* **EXERCISE GOAL**: Print out the entries that follow exactly, missing none.

::::::::

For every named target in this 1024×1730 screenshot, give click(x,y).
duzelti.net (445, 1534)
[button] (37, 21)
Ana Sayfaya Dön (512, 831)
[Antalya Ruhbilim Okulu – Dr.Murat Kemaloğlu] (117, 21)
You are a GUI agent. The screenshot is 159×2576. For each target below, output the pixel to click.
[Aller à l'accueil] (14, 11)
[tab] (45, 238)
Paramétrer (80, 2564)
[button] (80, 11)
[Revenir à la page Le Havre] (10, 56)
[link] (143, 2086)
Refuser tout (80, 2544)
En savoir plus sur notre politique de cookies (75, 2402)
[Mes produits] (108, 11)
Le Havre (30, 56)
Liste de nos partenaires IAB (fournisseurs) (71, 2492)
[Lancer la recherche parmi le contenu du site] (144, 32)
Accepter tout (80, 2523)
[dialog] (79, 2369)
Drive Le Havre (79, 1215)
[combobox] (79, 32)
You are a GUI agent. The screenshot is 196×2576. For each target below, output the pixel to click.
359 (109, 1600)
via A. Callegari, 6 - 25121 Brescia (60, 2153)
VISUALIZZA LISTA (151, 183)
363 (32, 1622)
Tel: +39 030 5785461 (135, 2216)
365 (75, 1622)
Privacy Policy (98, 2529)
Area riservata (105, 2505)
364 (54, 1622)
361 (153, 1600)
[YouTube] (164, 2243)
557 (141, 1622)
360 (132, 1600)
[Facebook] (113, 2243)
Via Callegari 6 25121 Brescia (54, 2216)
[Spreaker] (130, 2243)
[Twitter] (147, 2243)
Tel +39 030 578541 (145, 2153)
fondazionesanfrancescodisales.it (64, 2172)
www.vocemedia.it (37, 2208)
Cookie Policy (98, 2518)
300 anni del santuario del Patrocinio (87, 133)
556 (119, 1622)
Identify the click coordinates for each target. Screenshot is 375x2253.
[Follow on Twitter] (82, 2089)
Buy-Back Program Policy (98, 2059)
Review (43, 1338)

::::::::

* **RESPONSE BOX**:
For every named target in this 1024×1730 screenshot, give click(x,y).
duzelti.net (445, 1534)
[button] (37, 21)
Ana Sayfaya Dön (512, 831)
[Antalya Ruhbilim Okulu – Dr.Murat Kemaloğlu] (117, 21)
You are a GUI agent. The screenshot is 159×2576. For each target below, output the pixel to click.
[Aller à l'accueil] (14, 11)
[tab] (45, 238)
Paramétrer (80, 2564)
[button] (80, 11)
[Revenir à la page Le Havre] (10, 56)
[link] (143, 2086)
Refuser tout (80, 2544)
En savoir plus sur notre politique de cookies (75, 2402)
[Mes produits] (108, 11)
Le Havre (30, 56)
Liste de nos partenaires IAB (fournisseurs) (71, 2492)
[Lancer la recherche parmi le contenu du site] (144, 32)
Accepter tout (80, 2523)
[dialog] (79, 2369)
Drive Le Havre (79, 1215)
[combobox] (79, 32)
You are a GUI agent. The screenshot is 196×2576. For each target below, output the pixel to click.
359 (109, 1600)
via A. Callegari, 6 - 25121 Brescia (60, 2153)
VISUALIZZA LISTA (151, 183)
363 (32, 1622)
Tel: +39 030 5785461 (135, 2216)
365 (75, 1622)
Privacy Policy (98, 2529)
Area riservata (105, 2505)
364 (54, 1622)
361 (153, 1600)
[YouTube] (164, 2243)
557 (141, 1622)
360 (132, 1600)
[Facebook] (113, 2243)
Via Callegari 6 25121 Brescia (54, 2216)
[Spreaker] (130, 2243)
[Twitter] (147, 2243)
Tel +39 030 578541 (145, 2153)
fondazionesanfrancescodisales.it (64, 2172)
www.vocemedia.it (37, 2208)
Cookie Policy (98, 2518)
300 anni del santuario del Patrocinio (87, 133)
556 (119, 1622)
Identify the click coordinates for each target. Screenshot is 375x2253.
[Follow on Twitter] (82, 2089)
Buy-Back Program Policy (98, 2059)
Review (43, 1338)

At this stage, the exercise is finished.